Слышно, как бабушка поднимается со скамейки, хрустят, щелкают траченые бабушкины кости. «Ох-хо-хо, Господи, совсем рассыпаюсь…»
Приседая на обе ноги, она выступает из-под навеса с подойницей, поддетой локтем за медную дужку. Тетка Авдотья легкой тенью снимается с крыльца, спешит навстречу бабушке, и та с заметным облегчением отдает ей подойницу.
Лицо бабушки торжественно и устало. Завершается день трудов и забот, вечных трудов, вечных забот. И словно бы сейчас вот, во время самой желанной женской работы, в уединении и в отрешенности от людей бабушка постигала какую-то, нам неведомую, истину, разгадала тайну земного бытия и ясновидяще зрела неизбежность, всех нас ждущую, тихую, печальную неизбежность, похожую на это деревенское предвечерье. Бабушка глядит мимо или сквозь нас, дотрагивается до моей, до Костенькиной головы, словно бы удостоверяясь, что мы еще здесь, с нею. Детский легкий волос зацепляется мозолями ее корявой ладони.
Но пугающая отчужденность длится минуту, может, две. Бабушка очнется, начнет хлопотать, бранить тетку Авдотью. К удивлению и радости моей и Костенькиной, вынесена будет знаменитая синяя кружка парного молока, наполовину или почти полная: «Пейте, пейте, робятушки!» — и мы попеременке с Костенькой дуем из кружки духовитое, пенистое молоко, отмякнув от предвечерней благодати. Бабушка велит нести кринку молока левонтьевским пролетарьям. «Добрыми травами сегодня Пеструха покормилась, дивно молока дала, всем хватит». Журчит молоко, текущее из подойницы сквозь ситечко, журчит теплым молоком и бабушкин голос.

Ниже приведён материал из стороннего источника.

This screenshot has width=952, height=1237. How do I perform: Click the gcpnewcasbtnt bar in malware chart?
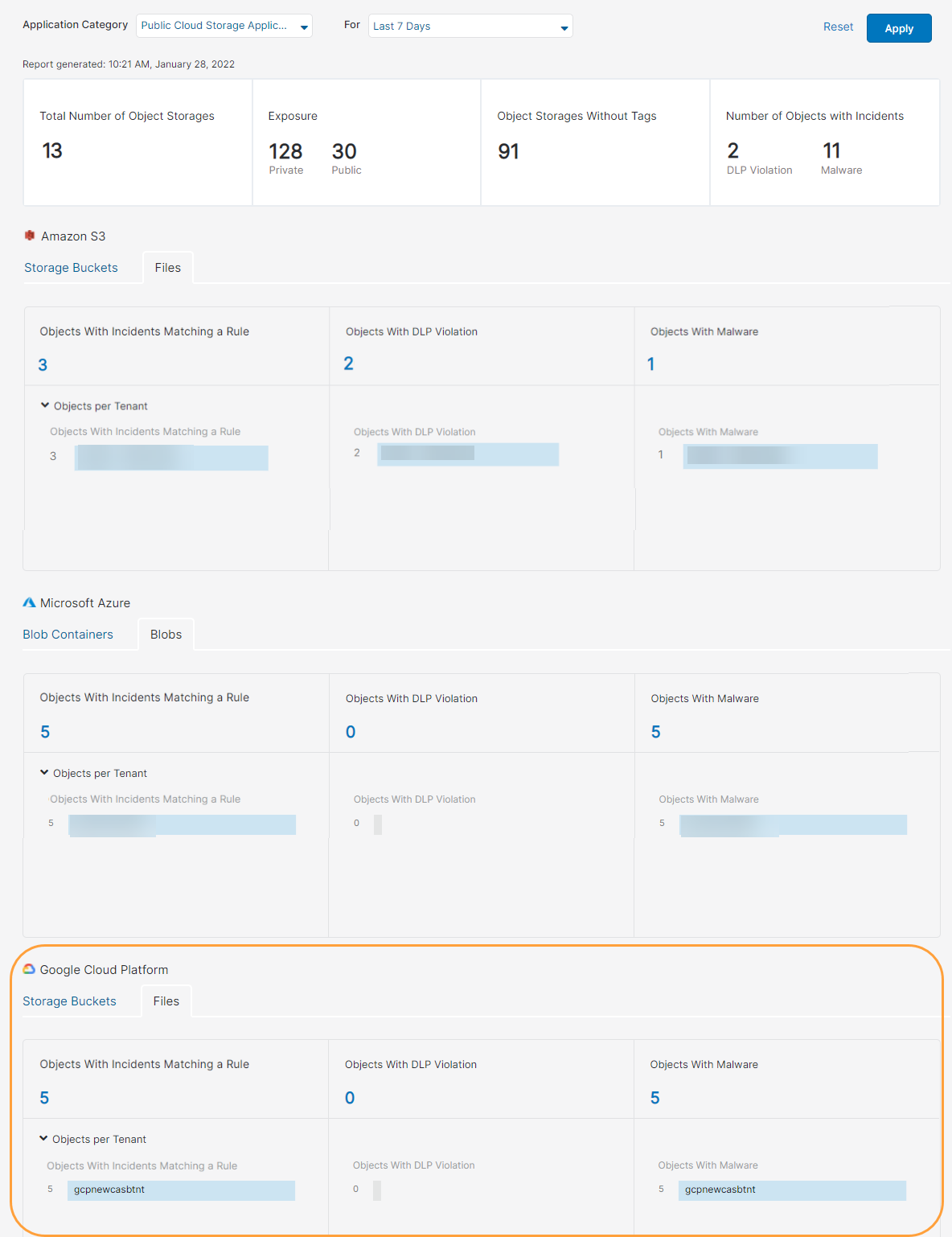click(x=792, y=1190)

— Санька! Нинка! Митрей! Вовка! Данька! Толька! Ташшыте посуду какую ишшо не перебили, — кричит бабушка через двор во флигель дяде Митрию и Татьяниным «коммунистам».
Какой добрый наступает вечер! Так и хочется поделиться с соседями и всеми людьми на свете хлебом, молоком, солью и сердцем. Пеструха всех напоила, ублажила, надежду на завтрашний день подарила.
И знаю я: раньше всех поднявшись, бабушка осторожно опустится на колени перед иконостасом и, глядя на неподвижный синенький свет лампады, будет молиться и просить, чтобы все дни были похожи на прошедший благостный день. «Дай мне с душевным спокойствием встретить все, что принесет мне наступающий день… Во всех словах и делах моих руководи моими мыслями и чувствами… Дай мне силу перенести утомление наступающего дня и все события в течение дня. Руководи моею волею и научи меня молиться, верить, надеяться, прощать и любить. Аминь».